I have a bead of aquarium safe silicone in my pale. Works like a charm..just allow 48 hours curing and gas off time before using the pale for water.


----------



## onefish2fish (Jul 22, 2008)

i use 2 brute 20 gallon containers and have been estimating half @ 10 gallons. i cant fill them anyways because it makes it to hard to lift out of my bathtub ( where i make my water incase of an overflow ) and across my house with all the weight ( i have a dolly but its at my parents house ) and those lids are not water tight so a half can is much easier to manage. after pre-mixing for atleast 24 hours with a powerhead and heater i usually find my saltwater to be alittle to strong ( salty ) so the extra room in my trashcan allows plenty of space to dilute my salt mixture.


----------



## BarbH (May 23, 2011)

onefish2fish said:


> i use 2 brute 20 gallon containers and have been estimating half @ 10 gallons. i cant fill them anyways because it makes it to hard to lift out of my bathtub ( where i make my water incase of an overflow ) and across my house with all the weight ( i have a dolly but its at my parents house ) and those lids are not water tight so a half can is much easier to manage. after pre-mixing for atleast 24 hours with a powerhead and heater i usually find my saltwater to be alittle to strong ( salty ) so the extra room in my trashcan allows plenty of space to dilute my salt mixture.


 
Definitly could not imagine trying to lift 20 gallons of freshwater let alone 20 gallons of saltwater. Might try maybe marking the outside and see how that works.

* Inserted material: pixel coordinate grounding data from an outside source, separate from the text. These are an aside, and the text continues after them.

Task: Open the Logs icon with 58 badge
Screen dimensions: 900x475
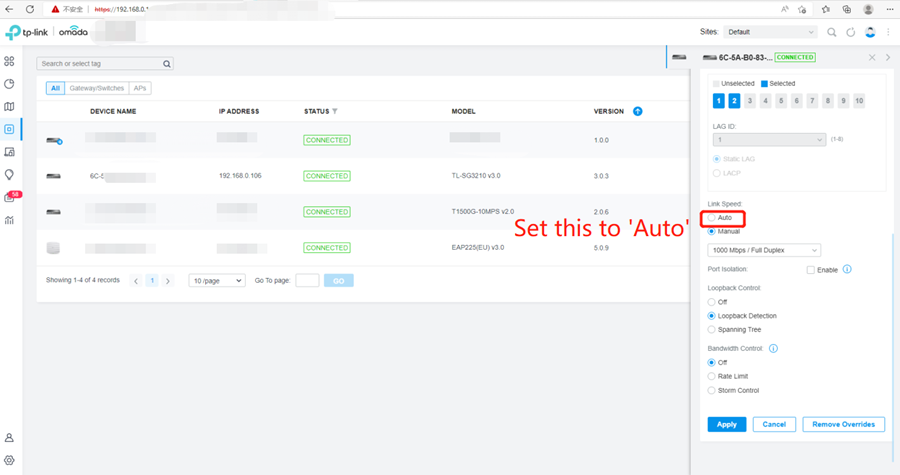Action: point(10,197)
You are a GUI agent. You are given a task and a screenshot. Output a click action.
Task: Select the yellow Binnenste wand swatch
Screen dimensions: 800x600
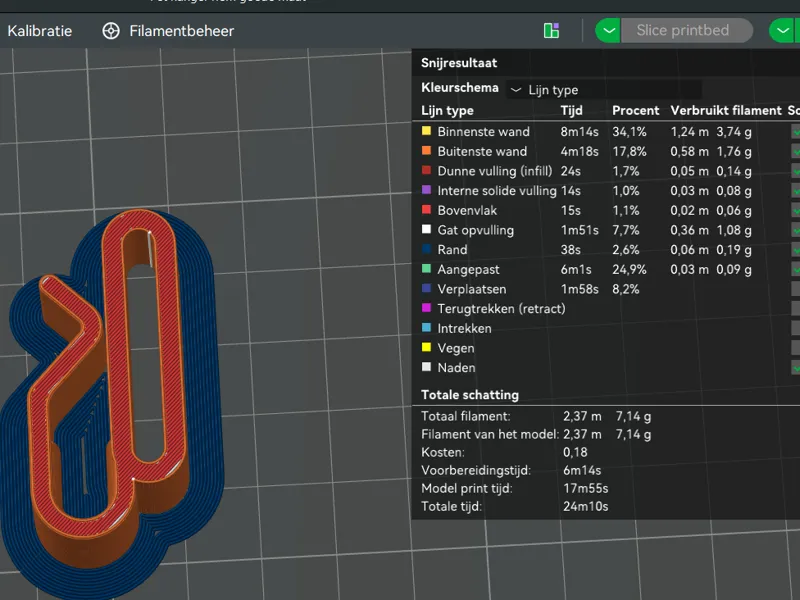[x=427, y=131]
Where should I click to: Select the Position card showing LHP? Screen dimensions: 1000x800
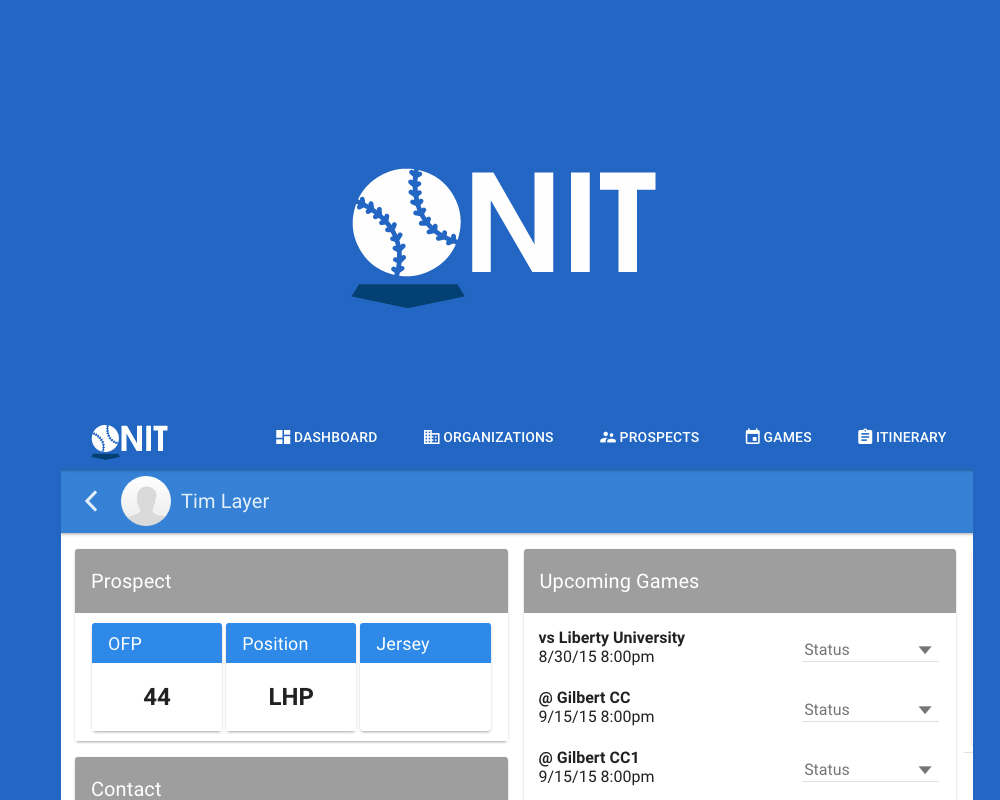point(291,677)
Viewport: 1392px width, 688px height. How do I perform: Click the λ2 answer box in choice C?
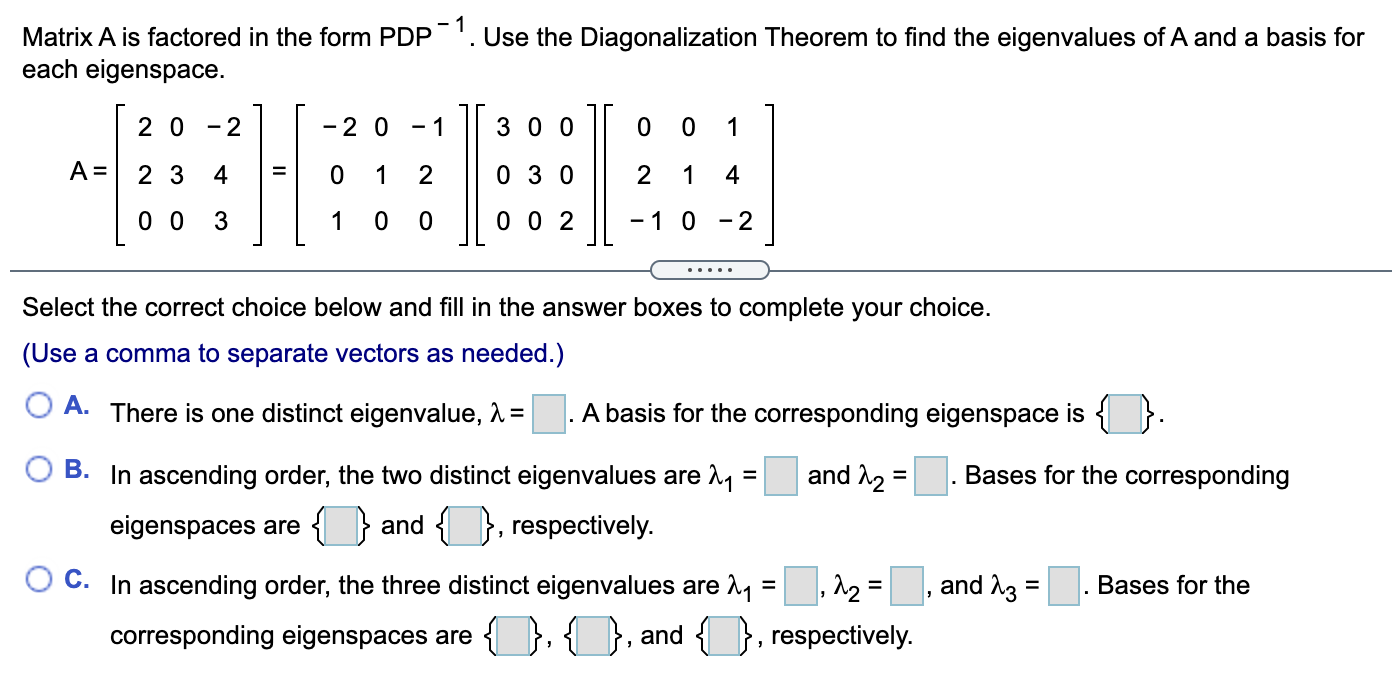(x=905, y=587)
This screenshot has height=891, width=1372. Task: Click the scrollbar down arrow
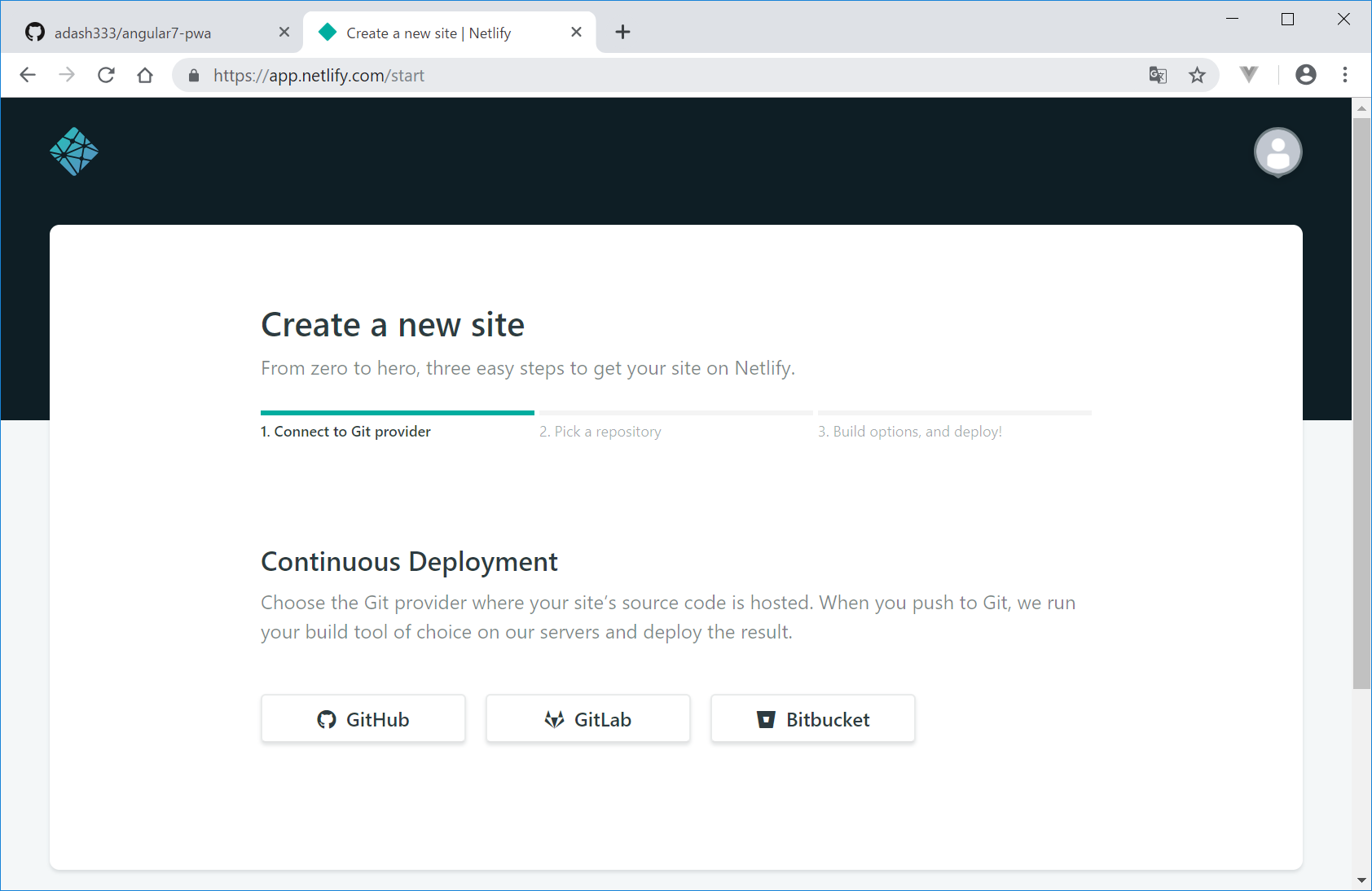(1361, 880)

Going to also see how the dollies for thre brute containers work. I am going to be making my water in the kitchen but hoping that the dollies will work well enough to allow me to move the container with water from the kitcen to the spare room so that I have less clutter sitting in my kitchen dining area.


----------



## onefish2fish (Jul 22, 2008)

the dollies work very well vs lifting them speaking from experience lol. i get upset when i forget my water is on. thankfully its in my tub so any overflow doesnt hit the floor but i bucket off a gallon or two and lid it before bringing it to the other room. i usually always end up splashing out some onto my floor, hence my comment about their lids not being water tight above ( or maybe mine is defective or my ability to put it on is lol ) but its never more then a splash that a towel cant handle. your prob. already aware but a few towels are usually a good thing to have handy by the tank.
the down side is if i remember right they are pretty pricey at around $30. for now i only have 1 dolly ( saltwater bucket doesnt move much from its spot ) but one day ill prob. bite into getting another one just for convienance.


----------